My favorite conductor is Carlos Kleiber. While he died in 2004, he is still my favorite. From my reading I conclude that he was a complex and often a difficult person to deal with, he was also a genius when it came to reproducing music for us. The sounds of Brahms, Beethoven and others were unique. However, he also was a specialist in performing the music of Johann Strauss Jr. He knew how to create the Viennese waltz rhythms in a style that was totally authentic.

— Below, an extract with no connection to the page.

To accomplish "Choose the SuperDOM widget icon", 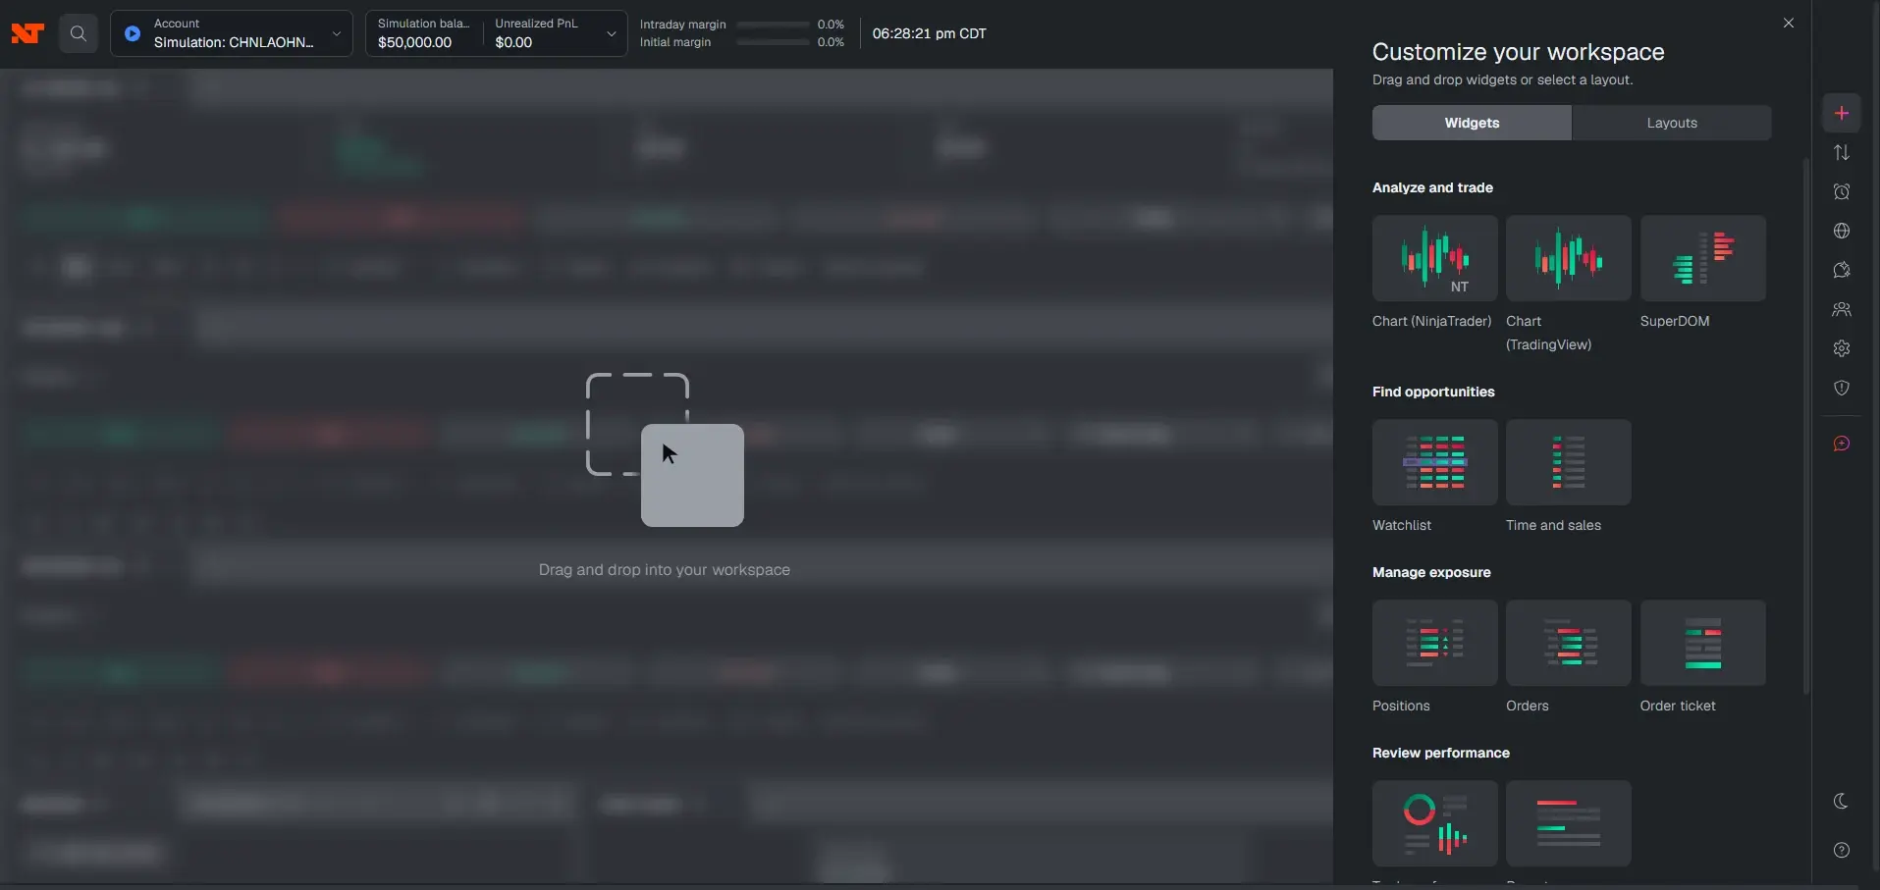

This was written about him:
”Kleiber’s charismatic 1981 Vienna recording, a classic of sorts and still sounding exceptionally well, continues to stand its ground. From the beginning, he keeps the speed fairly steady. In the first movement’s coda, he scores over many of his rivals with prominent horns and a particularly exciting conclusion. He opens the second movement in a rather perfunctory manner, but the Vienna cellos make a beautiful sound in the piano dolce second subject. In the Scherzo, Kleiber pulls back for the two accented notes that dominate the first theme, an interesting gesture that lends the music an appropriately swaggering gait. This, arguably, is his finest movement – also from 4’48”, where he keeps the timpani’s triplets crystal-clear, then pushes his horns very much to the fore. Overall, Kleiber in the Fourth is the knight with shining breast-plate, bold, handsome, outgoing, relatively straightforward and (this will court controversy) perhaps just a little superficial.”